__WHAT TO PRODUCE__
Repeat the lines below exactly as written, please, from the line with "At what coordinates should I click to accomplish: Click the UD" to the line with "Toggle Smooth trajectory", both lines included, and no others.

-- Opening Marker --

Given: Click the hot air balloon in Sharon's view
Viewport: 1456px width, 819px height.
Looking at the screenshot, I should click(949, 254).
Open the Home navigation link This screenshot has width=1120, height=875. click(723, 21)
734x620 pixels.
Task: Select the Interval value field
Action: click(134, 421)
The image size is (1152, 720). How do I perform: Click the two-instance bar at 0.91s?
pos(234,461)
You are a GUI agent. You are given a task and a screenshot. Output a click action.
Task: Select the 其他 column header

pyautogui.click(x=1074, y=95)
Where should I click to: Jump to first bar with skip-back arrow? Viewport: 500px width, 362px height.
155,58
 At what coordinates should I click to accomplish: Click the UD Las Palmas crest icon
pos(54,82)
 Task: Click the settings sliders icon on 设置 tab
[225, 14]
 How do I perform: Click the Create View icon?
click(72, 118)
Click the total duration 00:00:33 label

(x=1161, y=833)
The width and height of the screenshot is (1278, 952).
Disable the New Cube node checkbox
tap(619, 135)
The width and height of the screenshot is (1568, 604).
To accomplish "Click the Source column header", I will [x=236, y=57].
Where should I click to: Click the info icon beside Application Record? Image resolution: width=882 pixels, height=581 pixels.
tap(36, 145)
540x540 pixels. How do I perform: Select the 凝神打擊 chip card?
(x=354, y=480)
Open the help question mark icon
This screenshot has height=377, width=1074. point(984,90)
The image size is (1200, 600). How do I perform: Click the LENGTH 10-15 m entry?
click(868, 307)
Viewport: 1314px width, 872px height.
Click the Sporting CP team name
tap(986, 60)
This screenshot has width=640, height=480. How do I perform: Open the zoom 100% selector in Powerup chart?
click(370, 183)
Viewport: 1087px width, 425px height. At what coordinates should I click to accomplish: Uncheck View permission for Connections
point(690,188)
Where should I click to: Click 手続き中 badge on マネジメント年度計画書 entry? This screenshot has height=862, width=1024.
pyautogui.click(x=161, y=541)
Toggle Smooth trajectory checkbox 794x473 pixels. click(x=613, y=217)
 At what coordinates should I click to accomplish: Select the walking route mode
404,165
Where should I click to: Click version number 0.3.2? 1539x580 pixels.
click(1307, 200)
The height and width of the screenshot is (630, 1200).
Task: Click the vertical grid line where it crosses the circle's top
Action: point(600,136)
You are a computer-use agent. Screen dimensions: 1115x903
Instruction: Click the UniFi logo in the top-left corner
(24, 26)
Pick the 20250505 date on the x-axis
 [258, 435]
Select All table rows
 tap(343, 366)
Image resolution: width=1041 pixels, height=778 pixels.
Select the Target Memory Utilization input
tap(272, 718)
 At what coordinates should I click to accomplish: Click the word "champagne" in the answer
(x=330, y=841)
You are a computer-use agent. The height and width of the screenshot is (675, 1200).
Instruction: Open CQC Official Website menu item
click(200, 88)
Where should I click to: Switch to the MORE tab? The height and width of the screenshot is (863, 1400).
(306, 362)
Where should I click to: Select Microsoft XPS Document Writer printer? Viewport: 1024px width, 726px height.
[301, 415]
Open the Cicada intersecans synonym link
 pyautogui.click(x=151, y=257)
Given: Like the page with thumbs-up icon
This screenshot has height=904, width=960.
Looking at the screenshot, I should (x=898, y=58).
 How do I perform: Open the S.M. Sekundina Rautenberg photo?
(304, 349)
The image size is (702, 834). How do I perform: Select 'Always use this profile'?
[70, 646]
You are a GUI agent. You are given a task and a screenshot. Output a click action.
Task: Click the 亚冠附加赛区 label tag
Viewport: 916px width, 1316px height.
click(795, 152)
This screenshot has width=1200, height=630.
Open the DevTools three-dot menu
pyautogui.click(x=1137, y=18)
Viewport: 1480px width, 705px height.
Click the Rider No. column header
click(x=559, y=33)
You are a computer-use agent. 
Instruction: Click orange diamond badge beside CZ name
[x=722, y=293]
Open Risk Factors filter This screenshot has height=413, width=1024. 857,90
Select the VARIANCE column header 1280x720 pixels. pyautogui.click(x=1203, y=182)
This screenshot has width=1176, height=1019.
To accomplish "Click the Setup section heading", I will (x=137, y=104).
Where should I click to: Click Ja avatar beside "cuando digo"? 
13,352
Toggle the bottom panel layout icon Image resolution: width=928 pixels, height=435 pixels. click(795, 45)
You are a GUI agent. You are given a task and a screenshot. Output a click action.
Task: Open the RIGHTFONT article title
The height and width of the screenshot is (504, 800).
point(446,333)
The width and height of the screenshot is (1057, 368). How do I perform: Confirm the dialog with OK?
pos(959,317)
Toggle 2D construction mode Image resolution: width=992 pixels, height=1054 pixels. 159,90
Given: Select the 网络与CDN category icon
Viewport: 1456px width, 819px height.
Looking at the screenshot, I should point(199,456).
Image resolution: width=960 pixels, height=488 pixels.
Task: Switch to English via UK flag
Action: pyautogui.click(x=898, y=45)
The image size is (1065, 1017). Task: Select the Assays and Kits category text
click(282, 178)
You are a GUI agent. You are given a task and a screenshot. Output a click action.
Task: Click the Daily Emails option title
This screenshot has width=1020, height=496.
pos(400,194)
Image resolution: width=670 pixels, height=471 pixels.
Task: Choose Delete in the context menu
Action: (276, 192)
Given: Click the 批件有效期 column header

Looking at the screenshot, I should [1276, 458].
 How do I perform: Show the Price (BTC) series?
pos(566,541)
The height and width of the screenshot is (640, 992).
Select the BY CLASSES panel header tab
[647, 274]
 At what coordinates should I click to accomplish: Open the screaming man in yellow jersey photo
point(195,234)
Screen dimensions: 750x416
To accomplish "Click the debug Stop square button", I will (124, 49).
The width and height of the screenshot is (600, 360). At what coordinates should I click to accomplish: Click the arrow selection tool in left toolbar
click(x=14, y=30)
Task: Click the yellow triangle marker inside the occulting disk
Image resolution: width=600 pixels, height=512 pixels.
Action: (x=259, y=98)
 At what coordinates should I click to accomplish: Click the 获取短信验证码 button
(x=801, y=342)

-- Closing Marker --

__OUTPUT BELOW__
 At what coordinates should I click to accomplish: Click the UD Las Palmas crest icon
pos(54,82)
 Task: Click the settings sliders icon on 设置 tab
[225, 14]
 How do I perform: Click the Create View icon?
click(72, 118)
Click the total duration 00:00:33 label

(x=1161, y=833)
The width and height of the screenshot is (1278, 952).
Disable the New Cube node checkbox
tap(619, 135)
The width and height of the screenshot is (1568, 604).
To accomplish "Click the Source column header", I will [x=236, y=57].
Where should I click to: Click the info icon beside Application Record? Image resolution: width=882 pixels, height=581 pixels.
tap(36, 145)
540x540 pixels. How do I perform: Select the 凝神打擊 chip card?
(x=354, y=480)
Open the help question mark icon
This screenshot has height=377, width=1074. point(984,90)
The image size is (1200, 600). How do I perform: Click the LENGTH 10-15 m entry?
click(868, 307)
Viewport: 1314px width, 872px height.
Click the Sporting CP team name
tap(986, 60)
This screenshot has width=640, height=480. How do I perform: Open the zoom 100% selector in Powerup chart?
click(370, 183)
Viewport: 1087px width, 425px height. At what coordinates should I click to accomplish: Uncheck View permission for Connections
point(690,188)
Where should I click to: Click 手続き中 badge on マネジメント年度計画書 entry? This screenshot has height=862, width=1024.
pyautogui.click(x=161, y=541)
Toggle Smooth trajectory checkbox 794x473 pixels. click(x=613, y=217)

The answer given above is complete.